Artikel I, Abschnitt 7 der Verfassung ist der Hauptteil der Verfassung, der sich mit dem Gesetzgebungsverfahren des Kongresses befasst. Wenn Sie es lesen, werden in den Klauseln keine Details zur Verabschiedung eines Gesetzes beschrieben. Only that both houses of Congress must concur with each other on any bill and that the President must sign said bill. There is nothing in there about committees, subcommittees, conference committees, limits on debate, how a law will be introduced, or any other details. Well those procedures were created out of the implied power of Congress. To carry out the power of passing bills into laws the Congress need to pass rules explaining how to pass a law with which both houses concur. This is also part of their procedural rules (Article I, Section 5, Clause 2) that they pass every two years.

Another big example I use most often with my students, is the postal powers given to Congress (Article I, Section 8, Clause 7). The text reads as follows: To establish Post Offices and Post Roads.” Congress and the government does over see the United States Postal Service, but its mostly left alone as a government corporation. Technically under the implied powers of Congress this also means that Congress has the authority to regulate companies like FedEx, UPS, DHL, and other similar companies. The reason being is that they carry post, or mail. One could also reasonable imply that since almost roads in the United States carry post they also have the power to regulate these as well. I will strech this example just a little bit further. Since mail is often times also carried on airplanes then they have the authority, granted by this the implied power clause, to regulate air traffic as well.

This is also where the power of the military draft comes from its an implied power of Congress to raise and maintain an Army and Navy.

I hope those examples are enough for you to understand the differences between the expressed and implied powers in our U.S. Constitution. These will be referenced a lot as we dive into the powers of the Constitution next week. If you have any questions do not hesitate to email or comment on this blog or on Facebook (it gets posted there as well).

One last thing before I dismiss class. I mentioned yesterday that I was thinking of moving my blog entirely to Facebook. Please send me any thoughts you may have on the subject.


Case law [ edit ]

Later, directly borrowing from Hamilton, Chief Justice John Marshall invoked the implied powers of government in the United States Supreme Court case, McCulloch gegen Maryland. In 1816, the United States Congress passed legislation creating the Second Bank of the United States. The state of Maryland attempted to tax the bank.
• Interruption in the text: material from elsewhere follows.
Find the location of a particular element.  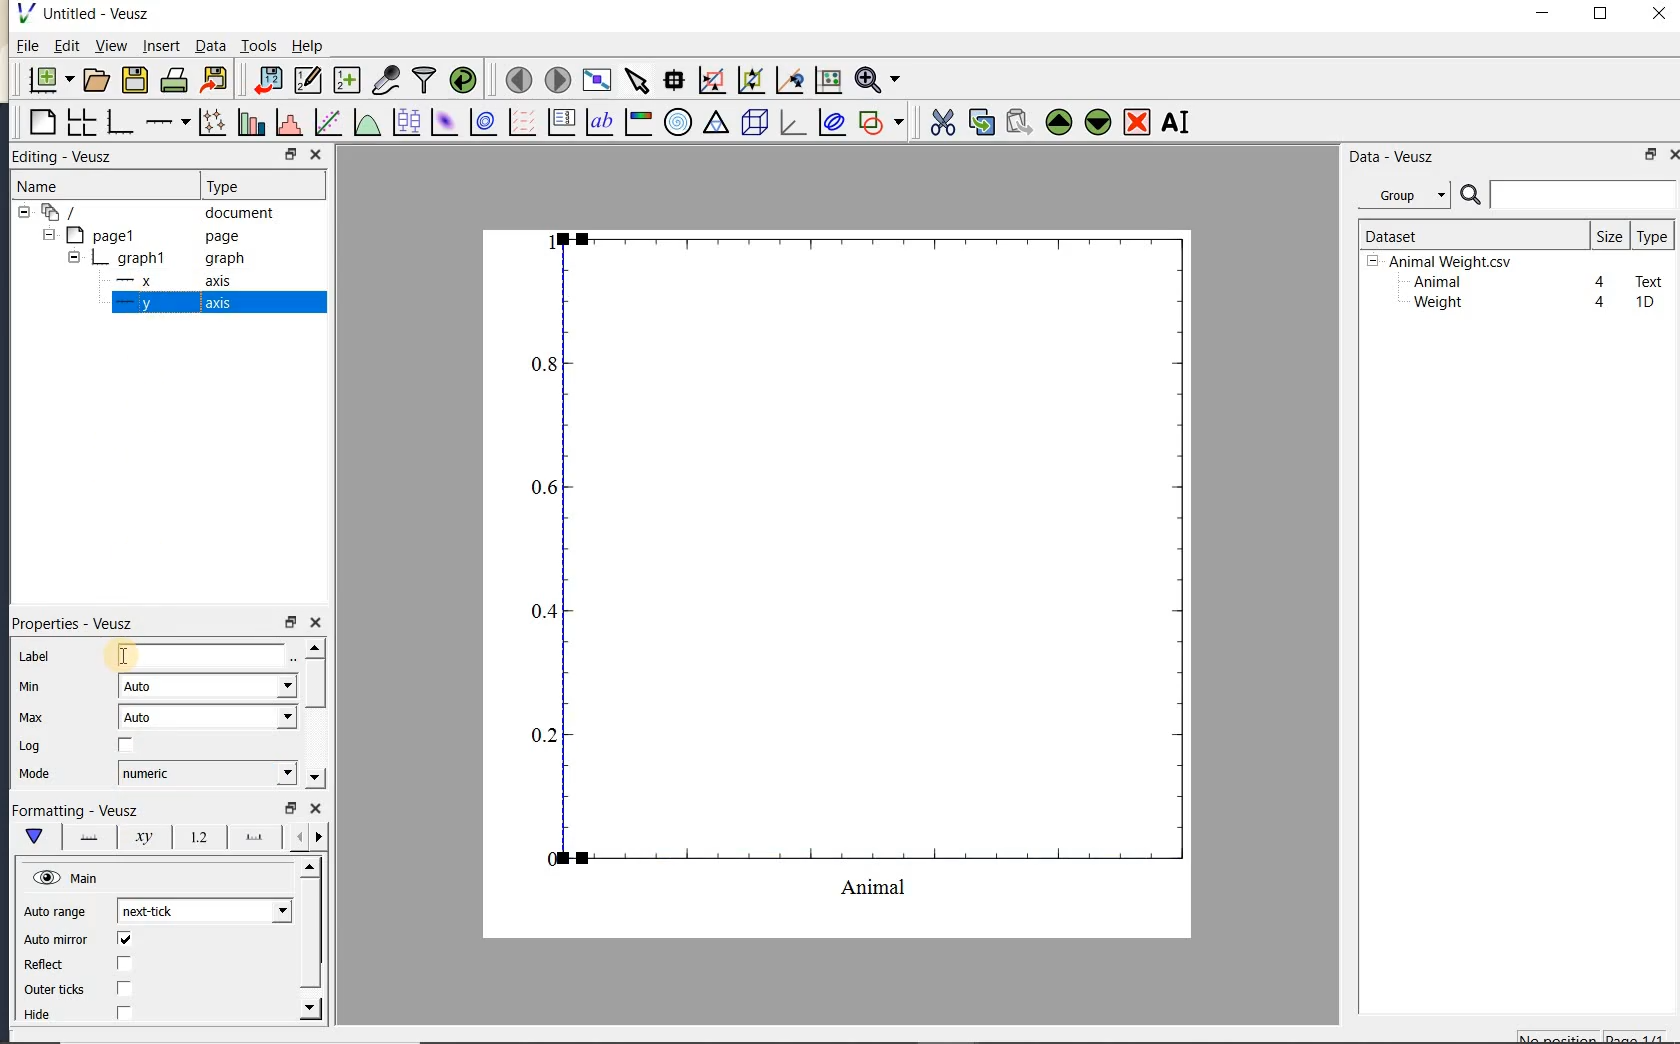

3d graph is located at coordinates (790, 122).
The state argued the United States Constitution did not explicitly grant Congress the power to establish banks. In 1819, the Court decided against the state of Maryland. Chief Justice Marshall argued that Congress had the right to establish the bank, as the Constitution grants to Congress certain implied powers beyond those explicitly stated.
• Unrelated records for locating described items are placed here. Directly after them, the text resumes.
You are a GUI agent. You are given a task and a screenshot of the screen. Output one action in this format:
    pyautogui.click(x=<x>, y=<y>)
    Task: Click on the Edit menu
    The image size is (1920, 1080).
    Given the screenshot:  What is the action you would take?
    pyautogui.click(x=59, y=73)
In the case of the United States Government, implied powers are powers Congress exercises that the Constitution does not explicitly define, but are necessary and proper to execute the powers. The legitimacy of these Congressional powers is derived from the Taxing and Spending Clause, the Necessary and Proper Clause, and the Commerce Clause.

Implied powers are those that can reasonably be assumed to flow from express powers, Α] though not explicitly mentioned.